Cuban geriatricians caring for our elderly population who are already retired, he added.
He also praised the impeccable work of the well-known Operation Miracle, which was previously in Honduras, dismantled after the 2009 coup d’état against then constitutional president Manuel Zelaya (2006-2009) and returned to the country with the victory of President Xiomara Castro.
This team of Cuban ophthalmologists performs free surgeries in three clinics located in Siguatepeque (Comayagua), Colinas (Santa Bárbara), and Tegucigalpa, where they treat conditions such as cataracts, pterygium, chalazion, and other eye conditions.
“Surgeries that cost thousands of lempiras (the Honduran currency) and that people can’t afford because they’re so expensive,” he said.
He emphasized that “Hondurans are aware of the significance and value of this specialized medical care; they know its cost.”
When questioned about the U.S. government’s fierce crusade against Cuba’s international medical contributions, the Honduran Minister of Science and Technology opined that the U.S. administration is deeply aware of the significance of the work of the island’s doctors.
“That’s why (Washington’s) concern is building narratives to try to denigrate this work, to tarnish the very humane and profound mission that Cuba carries out in the world,” he said.
This isn’t a new campaign; it’s been going on for a long time. All they do is occasionally change the narrative and the conceptualizations, he warned.
“But nothing they implement can delegitimize the divine work of Cuban doctors internationally, touching and healing wounds and souls, always putting themselves in the patient’s shoes,” he asserted.

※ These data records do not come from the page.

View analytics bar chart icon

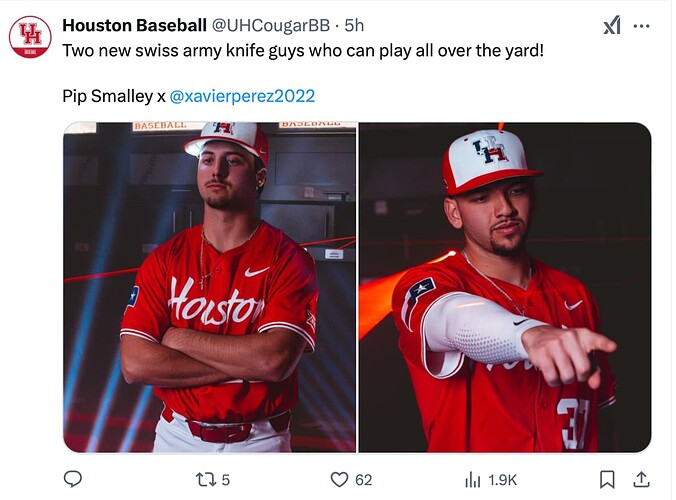click(x=473, y=480)
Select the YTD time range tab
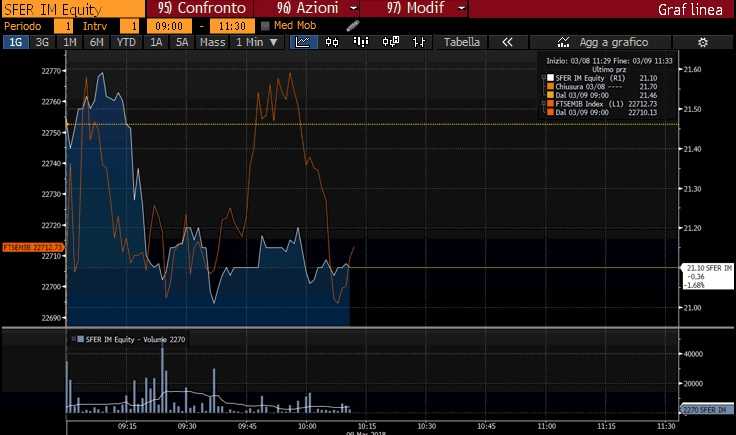 (126, 42)
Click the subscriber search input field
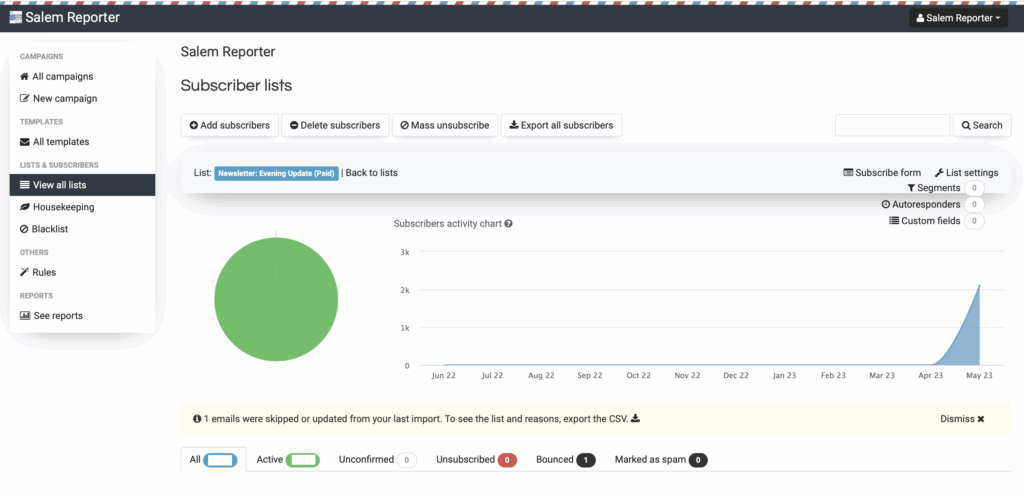Screen dimensions: 1024x495 click(891, 125)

In his opinion, no concept, no matter how degrading, can undermine the altruism of the Caribbean country’s healthcare workers, as well as their scientific and technical quality and the impeccable humanism they profess, he emphasized.
All those who have been touched by those wonderful hands, from all walks of life, bear witness to the immense work created by the Cuban Revolution, and bear witness to what it means to be treated by Cuban doctors, he emphasized.
Latin America and the Caribbean, he said, are deeply grateful to these brigades that help so much to improve the lives of our people.
When asked by Prensa Latina about his professional training at the Latin American School of Medicine, the minister considered the Caribbean nation his second home.
“More than 31,000 doctors from a hundred countries—that’s the reach of ELAM graduates, who have become ambassadors who can speak the truth about the Cuban Revolution and recount the greatness of that project, not from what they read in books, but from what they experienced firsthand,” he added.
“Standing alongside a people in need, but who knew how to share with us the best they have, not what they have left over, is a difficult concept to understand in this neoliberal context, but that is true solidarity,” Castillo noted.
For the Honduran doctor, that is the essence of the Cuban medical teachings we learned at ELAM.
“As the heroic guerrilla fighter said, being able to always feel, deep down, any injustice committed against anyone, anywhere in the world, is the most beautiful quality of a revolutionary doctor,” the minister concluded, paraphrasing the Argentine Ernesto Che Guevara.